Reputation: 8444
I have those 3 dataframes below:
Name<-c("jack","jack","bob","david","mary")
n1<-data.frame(Name)
Name<-c("jack","bill","dean","mary","steven")
n2<-data.frame(Name)
Name<-c("fred","alex","mary")
n3<-data.frame(Name)
I would like to create a new dataframe with 3 columns.All unique names present across all 3 source files in Column 1,the number of source files in which it's located, in Column 2, and the total number of instances of that name across all files, in Column 3.
The result should be like
Name Number_of_files Number_of_instances
1 jack 2 3
2 bob 1 1
3 david 1 1
4 mary 3 3
5 bill 1 1
6 dean 1 1
7 steven 1 1
8 fred 1 1
9 alex 1 1
Is there an automated way to achieve all these at once?
Upvotes: 2
Views: 46
Reputation: 389155
This is conceptually similar answer as @tmfmnk but a base R version
#Get names of all the objects n1, n2, n3, n4 . etc
name_df <- ls(pattern = "n\\d+")
#Combine them in one dataframe
all_df <- do.call(rbind, Map(cbind, mget(name_df), id = name_df))
#get aggregated values
aggregate(id~Name, all_df, function(x) c(length(unique(x)), length(x)))
# Name id.1 id.2
#1 bob 1 1
#2 david 1 1
#3 jack 2 3
#4 mary 3 3
#5 bill 1 1
#6 dean 1 1
#7 steven 1 1
#8 alex 1 1
#9 fred 1 1
You can rename the columns if needed.
And for completeness data.table
version
library(data.table)
dt < - rbindlist(mget(name_df), idcol = "ID")

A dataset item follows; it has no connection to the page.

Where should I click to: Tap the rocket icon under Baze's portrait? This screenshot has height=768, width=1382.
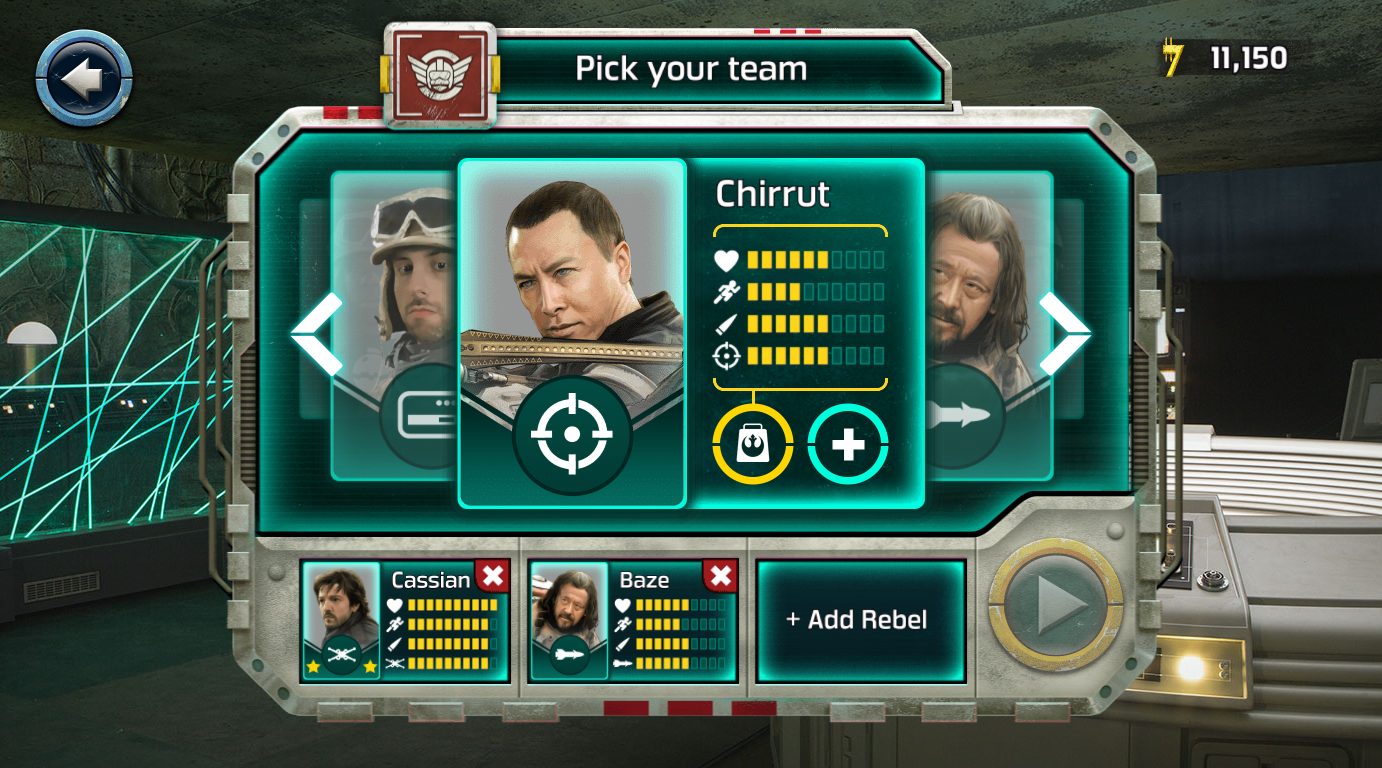coord(570,655)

dt[, list(Number_of_files = uniqueN(ID), Number_of_instances = .N), by = .(Name)]
Upvotes: 1
Reputation: 40141
One dplyr
possibility could be:
bind_rows(n1, n2, n3, .id = "ID") %>%
group_by(Name) %>%
summarise(Number_of_files = n_distinct(ID),
Number_of_instances = n())
Name Number_of_files Number_of_instances
<chr> <int> <int>
1 alex 1 1
2 bill 1 1
3 bob 1 1
4 david 1 1
5 dean 1 1
6 fred 1 1
7 jack 2 3
8 mary 3 3
9 steven 1 1
Upvotes: 4